** Exercise prompt **
Only the lines from the one containing "You are a computer-use agent. 747x448 pixels." to the end of the entries should be written out, each exactly as it stands, both ends included.
******************************
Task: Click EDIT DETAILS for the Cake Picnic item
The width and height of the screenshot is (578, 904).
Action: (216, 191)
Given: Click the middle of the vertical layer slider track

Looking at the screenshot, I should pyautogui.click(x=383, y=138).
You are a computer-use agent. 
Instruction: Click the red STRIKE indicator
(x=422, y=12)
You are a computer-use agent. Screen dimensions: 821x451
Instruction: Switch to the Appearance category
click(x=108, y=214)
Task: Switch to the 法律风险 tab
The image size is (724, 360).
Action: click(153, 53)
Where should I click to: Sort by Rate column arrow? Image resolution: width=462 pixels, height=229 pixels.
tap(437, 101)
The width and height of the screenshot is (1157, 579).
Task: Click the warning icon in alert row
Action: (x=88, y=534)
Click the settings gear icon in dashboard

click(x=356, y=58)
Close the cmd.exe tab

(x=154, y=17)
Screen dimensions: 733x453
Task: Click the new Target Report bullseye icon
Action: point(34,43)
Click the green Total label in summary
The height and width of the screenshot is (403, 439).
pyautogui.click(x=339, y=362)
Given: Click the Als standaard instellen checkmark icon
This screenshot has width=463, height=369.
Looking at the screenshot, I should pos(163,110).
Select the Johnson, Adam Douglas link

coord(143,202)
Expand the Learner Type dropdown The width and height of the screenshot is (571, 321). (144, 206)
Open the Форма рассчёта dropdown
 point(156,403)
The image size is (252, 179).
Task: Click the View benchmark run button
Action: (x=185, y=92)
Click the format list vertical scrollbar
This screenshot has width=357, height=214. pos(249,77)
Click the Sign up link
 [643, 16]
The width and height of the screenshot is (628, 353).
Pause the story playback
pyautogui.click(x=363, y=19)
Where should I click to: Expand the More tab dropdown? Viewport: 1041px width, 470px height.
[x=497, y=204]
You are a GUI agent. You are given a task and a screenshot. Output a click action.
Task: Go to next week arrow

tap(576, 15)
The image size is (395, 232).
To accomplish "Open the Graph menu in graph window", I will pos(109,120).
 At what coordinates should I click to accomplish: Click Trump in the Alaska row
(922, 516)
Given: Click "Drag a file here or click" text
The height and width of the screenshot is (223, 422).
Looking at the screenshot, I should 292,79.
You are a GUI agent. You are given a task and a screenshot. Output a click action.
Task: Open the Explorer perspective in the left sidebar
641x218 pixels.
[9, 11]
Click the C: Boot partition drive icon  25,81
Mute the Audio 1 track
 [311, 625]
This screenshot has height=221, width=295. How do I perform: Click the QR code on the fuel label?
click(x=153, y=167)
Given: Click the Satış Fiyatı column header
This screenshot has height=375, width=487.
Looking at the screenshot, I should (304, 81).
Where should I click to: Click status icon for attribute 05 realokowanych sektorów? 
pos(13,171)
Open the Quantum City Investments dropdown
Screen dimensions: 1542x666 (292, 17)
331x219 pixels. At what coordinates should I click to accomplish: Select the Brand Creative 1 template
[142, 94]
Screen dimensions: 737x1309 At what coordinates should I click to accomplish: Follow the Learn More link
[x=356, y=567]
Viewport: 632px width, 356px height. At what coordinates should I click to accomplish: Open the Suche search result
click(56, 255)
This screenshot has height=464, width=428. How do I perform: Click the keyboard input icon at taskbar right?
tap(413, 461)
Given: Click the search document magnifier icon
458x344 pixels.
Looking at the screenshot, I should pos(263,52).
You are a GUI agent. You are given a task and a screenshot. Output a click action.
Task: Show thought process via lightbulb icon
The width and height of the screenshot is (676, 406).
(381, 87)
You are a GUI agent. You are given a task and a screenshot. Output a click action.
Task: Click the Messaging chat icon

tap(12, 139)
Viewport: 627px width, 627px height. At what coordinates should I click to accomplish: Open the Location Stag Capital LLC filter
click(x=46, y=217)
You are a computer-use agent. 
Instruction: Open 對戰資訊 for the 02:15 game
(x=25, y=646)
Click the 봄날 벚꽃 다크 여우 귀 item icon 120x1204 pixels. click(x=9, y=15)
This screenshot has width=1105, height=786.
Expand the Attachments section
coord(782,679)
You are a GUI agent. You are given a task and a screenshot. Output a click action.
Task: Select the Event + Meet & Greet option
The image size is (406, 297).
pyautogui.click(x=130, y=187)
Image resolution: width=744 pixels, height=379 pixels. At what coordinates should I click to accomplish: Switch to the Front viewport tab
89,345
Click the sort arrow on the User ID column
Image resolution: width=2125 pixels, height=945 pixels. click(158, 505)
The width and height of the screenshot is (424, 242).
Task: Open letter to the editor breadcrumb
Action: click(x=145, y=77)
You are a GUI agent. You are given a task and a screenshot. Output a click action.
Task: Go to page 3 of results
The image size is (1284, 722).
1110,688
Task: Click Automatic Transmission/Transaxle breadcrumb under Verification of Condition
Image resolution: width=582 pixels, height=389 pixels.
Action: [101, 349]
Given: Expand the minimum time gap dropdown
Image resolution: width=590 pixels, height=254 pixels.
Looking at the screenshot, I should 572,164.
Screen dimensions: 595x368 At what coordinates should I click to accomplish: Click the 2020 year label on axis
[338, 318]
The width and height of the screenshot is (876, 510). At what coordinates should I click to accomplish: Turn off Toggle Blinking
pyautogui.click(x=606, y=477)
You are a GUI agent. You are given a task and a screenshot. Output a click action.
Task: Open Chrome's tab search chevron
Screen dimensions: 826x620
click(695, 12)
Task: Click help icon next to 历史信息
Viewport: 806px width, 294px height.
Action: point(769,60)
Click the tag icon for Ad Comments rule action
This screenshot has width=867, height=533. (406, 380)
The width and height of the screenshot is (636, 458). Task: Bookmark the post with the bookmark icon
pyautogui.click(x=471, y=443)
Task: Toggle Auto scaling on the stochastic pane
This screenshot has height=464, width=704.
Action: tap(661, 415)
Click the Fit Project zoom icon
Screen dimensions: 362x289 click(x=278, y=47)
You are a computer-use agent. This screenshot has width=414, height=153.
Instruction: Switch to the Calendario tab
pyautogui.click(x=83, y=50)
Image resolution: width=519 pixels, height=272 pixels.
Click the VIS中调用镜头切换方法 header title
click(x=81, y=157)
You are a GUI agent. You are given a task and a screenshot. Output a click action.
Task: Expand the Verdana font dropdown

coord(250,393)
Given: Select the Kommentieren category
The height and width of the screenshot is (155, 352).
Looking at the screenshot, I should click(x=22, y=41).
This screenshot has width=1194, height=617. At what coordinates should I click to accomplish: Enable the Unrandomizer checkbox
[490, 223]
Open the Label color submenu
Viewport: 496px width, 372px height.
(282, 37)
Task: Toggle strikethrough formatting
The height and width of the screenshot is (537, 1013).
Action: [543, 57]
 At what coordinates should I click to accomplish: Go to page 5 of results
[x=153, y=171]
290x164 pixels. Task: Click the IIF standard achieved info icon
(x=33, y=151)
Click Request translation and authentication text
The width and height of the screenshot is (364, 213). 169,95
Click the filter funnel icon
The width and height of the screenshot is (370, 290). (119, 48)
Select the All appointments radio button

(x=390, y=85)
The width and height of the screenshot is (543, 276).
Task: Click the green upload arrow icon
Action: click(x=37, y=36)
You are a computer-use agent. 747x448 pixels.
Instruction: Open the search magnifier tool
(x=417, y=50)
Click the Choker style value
******************************
** Your solution **
You are a computer-use agent. 747x448 pixels.
Instruction: Open the search magnifier tool
(x=417, y=50)
Click the Choker style value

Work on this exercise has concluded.